DOLCE VITA
Por Toñi Sánchez Verdejo
El sonido insistente de un timbre me despierta. La primera impresión es de extrañeza; estoy acostada en una cama que no reconozco como mía. En la penumbra tanteo el espacio buscando el interruptor de alguna lámpara; lo encuentro. La luz ilumina una habitación de hotel. A mi lado un hombre duerme aovillado hacia el otro lado. Lo que suena es un teléfono heraldo de color gris. Lo descuelgo y alguien me dice con voz cantarina:
- Bon giorno, signora. Sone le sette.
- Bene, grazie –contesto, y tras escuchar el consabido « Prego », dejo caer el auricular sobre su base.
Siento el malestar típico de la resaca; me incorporo despacio, me estoy mareando; trato de tranquilizarme masajeándome las sienes. Este hombre que duerme conmigo no es mi marido; no sé nada de él, aunque mis labios guardan un nombre que he estado repitiendo, como un mantra, toda la noche:
- Marcello.
Lo pronuncio en voz baja y vuelvo la cabeza para contemplarlo. Está desnudo (yo también) y tiene un cuerpo joven y musculoso. Lo que veo no me disgusta, el pelo negro y largo revuelto sobre la cabecera; la piel bronceada y sobre el hombro derecho un tatuaje que, de eso estoy segura, he besado varias veces antes de dormirme. Poco a poco voy recordando que, antes de haber sido despertada de forma tan brusca, estaba abrazada a él, sintiendo su olor a colonia cara y el rumor de su respiración cerca de mi oído. Lo toco con timidez y se remueve perezosamente, así que me vuelvo a meter entre las sábanas, innecesarias porque es verano, suficientes para cubrir nuestros cuerpos desnudos. Me acuesto hacia el lado contrario a él intentando calmarme, pues mi corazón late tan deprisa que temo despertarle.
La habitación es espaciosa, está decorada con elegancia y huele a madera recién barnizada. Veo un boureau de color caoba con una silla tapizada en seda donde se mezclan nuestras ropas. Un complicado cortinaje en tonos azules, que parece el telón de un teatro, oculta la claridad del amanecer.

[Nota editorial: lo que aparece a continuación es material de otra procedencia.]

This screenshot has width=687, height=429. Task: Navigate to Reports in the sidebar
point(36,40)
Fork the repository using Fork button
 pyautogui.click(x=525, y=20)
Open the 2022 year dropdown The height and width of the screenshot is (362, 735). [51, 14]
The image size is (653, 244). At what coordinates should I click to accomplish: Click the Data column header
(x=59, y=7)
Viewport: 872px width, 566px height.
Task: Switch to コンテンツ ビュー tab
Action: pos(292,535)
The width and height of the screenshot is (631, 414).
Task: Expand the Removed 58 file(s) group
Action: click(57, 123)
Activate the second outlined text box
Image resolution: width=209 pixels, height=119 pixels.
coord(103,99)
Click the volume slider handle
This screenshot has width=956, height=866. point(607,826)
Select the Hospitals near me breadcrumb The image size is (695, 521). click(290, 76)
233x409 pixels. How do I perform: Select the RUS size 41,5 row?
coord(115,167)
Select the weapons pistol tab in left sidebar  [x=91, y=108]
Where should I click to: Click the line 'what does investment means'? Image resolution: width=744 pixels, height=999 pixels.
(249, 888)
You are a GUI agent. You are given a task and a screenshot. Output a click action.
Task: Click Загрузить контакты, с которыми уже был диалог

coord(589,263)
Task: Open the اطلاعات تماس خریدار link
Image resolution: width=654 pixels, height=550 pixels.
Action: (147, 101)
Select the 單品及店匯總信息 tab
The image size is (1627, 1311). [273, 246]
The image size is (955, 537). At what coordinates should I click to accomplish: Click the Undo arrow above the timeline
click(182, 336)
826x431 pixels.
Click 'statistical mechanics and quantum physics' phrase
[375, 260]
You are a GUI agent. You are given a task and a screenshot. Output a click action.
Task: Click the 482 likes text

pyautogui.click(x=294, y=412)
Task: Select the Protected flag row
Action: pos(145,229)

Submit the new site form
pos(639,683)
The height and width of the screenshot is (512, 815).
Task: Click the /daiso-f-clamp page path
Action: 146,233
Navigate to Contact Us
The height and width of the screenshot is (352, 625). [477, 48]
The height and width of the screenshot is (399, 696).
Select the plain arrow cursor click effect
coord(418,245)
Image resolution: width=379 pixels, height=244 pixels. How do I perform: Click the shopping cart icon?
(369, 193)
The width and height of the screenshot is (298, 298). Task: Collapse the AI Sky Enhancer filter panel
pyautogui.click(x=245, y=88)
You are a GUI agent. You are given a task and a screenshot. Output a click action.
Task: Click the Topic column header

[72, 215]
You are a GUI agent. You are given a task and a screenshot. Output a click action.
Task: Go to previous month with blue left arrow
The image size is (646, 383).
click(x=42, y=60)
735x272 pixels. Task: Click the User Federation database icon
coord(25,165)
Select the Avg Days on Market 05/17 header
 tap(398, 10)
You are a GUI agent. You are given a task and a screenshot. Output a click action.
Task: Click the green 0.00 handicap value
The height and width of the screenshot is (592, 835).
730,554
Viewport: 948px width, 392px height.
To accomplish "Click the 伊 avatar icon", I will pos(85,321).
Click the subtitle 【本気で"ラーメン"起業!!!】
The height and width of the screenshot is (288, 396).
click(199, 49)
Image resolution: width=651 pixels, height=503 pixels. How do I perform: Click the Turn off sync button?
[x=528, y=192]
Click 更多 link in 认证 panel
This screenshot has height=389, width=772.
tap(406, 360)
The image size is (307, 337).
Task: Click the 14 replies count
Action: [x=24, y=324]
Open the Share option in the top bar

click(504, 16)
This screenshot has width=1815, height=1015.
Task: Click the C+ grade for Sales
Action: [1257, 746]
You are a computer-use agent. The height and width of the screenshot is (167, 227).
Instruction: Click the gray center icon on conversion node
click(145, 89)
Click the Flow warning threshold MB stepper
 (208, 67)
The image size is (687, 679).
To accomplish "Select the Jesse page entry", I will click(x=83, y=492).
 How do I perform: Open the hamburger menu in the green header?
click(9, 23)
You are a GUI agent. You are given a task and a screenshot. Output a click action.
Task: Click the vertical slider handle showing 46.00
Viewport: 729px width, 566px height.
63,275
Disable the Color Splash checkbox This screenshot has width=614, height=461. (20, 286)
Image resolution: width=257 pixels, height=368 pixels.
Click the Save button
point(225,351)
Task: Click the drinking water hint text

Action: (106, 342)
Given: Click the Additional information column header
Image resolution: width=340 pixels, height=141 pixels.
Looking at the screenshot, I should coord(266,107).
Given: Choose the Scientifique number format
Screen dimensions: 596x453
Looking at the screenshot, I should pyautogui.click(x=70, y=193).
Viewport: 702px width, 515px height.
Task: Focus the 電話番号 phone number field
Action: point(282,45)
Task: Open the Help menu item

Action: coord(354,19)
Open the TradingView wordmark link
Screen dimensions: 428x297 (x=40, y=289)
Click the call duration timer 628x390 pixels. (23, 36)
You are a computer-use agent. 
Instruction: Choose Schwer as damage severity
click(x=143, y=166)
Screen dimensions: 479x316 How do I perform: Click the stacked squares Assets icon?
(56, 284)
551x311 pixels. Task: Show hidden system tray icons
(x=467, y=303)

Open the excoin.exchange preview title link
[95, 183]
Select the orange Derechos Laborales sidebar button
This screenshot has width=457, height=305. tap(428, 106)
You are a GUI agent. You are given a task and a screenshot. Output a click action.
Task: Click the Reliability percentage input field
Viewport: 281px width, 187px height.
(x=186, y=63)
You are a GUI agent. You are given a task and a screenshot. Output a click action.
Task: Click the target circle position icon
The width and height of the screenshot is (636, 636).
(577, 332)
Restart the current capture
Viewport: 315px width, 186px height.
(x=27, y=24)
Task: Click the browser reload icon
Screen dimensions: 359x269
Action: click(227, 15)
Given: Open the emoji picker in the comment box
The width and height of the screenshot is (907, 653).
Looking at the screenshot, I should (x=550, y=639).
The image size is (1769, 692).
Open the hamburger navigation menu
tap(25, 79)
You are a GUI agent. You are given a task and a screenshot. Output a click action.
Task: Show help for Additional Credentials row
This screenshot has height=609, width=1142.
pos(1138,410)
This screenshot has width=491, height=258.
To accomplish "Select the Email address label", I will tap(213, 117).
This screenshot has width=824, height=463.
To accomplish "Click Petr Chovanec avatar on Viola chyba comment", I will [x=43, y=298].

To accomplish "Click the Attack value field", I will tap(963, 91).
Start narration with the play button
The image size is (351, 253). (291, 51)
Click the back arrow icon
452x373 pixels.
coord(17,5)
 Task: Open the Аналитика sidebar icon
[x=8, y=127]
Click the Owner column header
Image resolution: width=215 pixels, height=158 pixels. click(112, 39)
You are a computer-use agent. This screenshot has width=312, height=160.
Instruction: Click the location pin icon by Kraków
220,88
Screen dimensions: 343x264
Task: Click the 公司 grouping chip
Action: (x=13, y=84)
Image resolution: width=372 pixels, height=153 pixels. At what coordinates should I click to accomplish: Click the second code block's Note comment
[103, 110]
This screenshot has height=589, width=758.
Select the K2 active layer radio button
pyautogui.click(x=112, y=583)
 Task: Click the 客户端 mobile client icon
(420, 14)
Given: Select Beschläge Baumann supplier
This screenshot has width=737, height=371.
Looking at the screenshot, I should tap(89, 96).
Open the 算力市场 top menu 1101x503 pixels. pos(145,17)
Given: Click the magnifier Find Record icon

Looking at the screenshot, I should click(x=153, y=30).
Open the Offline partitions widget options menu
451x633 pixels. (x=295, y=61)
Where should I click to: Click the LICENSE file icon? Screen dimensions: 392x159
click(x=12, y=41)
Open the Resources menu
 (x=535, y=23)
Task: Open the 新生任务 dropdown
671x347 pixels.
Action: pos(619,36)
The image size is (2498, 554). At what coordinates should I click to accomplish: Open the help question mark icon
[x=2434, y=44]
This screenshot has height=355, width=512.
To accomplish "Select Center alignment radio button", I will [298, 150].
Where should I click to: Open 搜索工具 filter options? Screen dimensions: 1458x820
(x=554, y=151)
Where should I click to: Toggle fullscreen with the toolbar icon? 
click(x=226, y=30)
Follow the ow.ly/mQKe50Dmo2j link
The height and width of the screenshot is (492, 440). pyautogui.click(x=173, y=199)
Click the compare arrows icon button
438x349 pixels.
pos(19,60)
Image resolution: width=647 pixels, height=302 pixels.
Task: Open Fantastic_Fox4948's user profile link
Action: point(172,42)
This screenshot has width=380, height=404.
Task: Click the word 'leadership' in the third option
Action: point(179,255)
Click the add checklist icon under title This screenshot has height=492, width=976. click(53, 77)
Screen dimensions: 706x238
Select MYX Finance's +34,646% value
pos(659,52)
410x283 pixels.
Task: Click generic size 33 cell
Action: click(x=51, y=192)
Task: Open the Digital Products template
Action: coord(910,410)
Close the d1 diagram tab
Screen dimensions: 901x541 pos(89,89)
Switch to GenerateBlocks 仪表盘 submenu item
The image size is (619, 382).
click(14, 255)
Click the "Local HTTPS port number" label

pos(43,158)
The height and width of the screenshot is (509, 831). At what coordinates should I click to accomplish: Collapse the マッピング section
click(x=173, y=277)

Hago ademán de levantarme para mirar por la ventana, pero en ese momento Marcello se da la vuelta y me abraza, haciéndome cosquillas en el cuello. Y sigue haciéndome cosquillas más abajo, más, recorriendo mi cuerpo con estudiada lentitud. Me dejo llevar por el momento y me inunda un sopor dulce en el que sólo importa su calor y la suavidad de su piel.
- Marcello. Marcello...
- ¿Quién coño es Marcello?
Abro los ojos sobresaltada. Manolo, mi marido, ha encendido la luz de su mesita. Por el tono de su voz sé que está enfadado otra vez. Veo sus ojeras y sus ojos enrojecidos, su espesa barba donde destaca el color blanco. Le tiembla el labio inferior mientras espera que le responda.
- Anda, déjame tranquila y apaga la luz. Estaba soñando...
- ¡Siempre igual! Me tienes muy mosqueado con el dichoso Marcello.
Refunfuñando apaga la luz. Me doy la vuelta contra él, tratando de no rozar absolutamente ningún punto de su cuerpo, pegajoso por el sudor. Y sigo recreándome en mis recuerdos.
Hace cinco años. Roma. Hotel Internazionale. A un paseo de la Fontana de Trevi, donde tiré una moneda para volver otra vez. Y siempre vuelvo a Roma. Fue un viaje inolvidable; una de esas ocasiones en las que una encuentra una oferta en internet y no quiere dejarla escapar. Manolo, siempre tan reacio a hacer cosas nuevas, no quiso venirse conmigo, pero al final me decidí a ir sin él, con un grupo de amigas. Conocí a Marcello en la cafetería del hotel. Él estaba solo, yo también. Congeniamos, bebimos juntos. Me dijo que era hermosa y le dejé que me acompañara a mi habitación. Sólo fue una noche que no ha trascendido nada en mi estabilidad matrimonial, pero ... qué bien besaba. Qué bien se movía bajo las sábanas.
Siempre vuelvo a Roma. Porque con Marcello, en aquella habitación tan lujosa, probé una noche el sabor del pecado y de la “dolce vita”.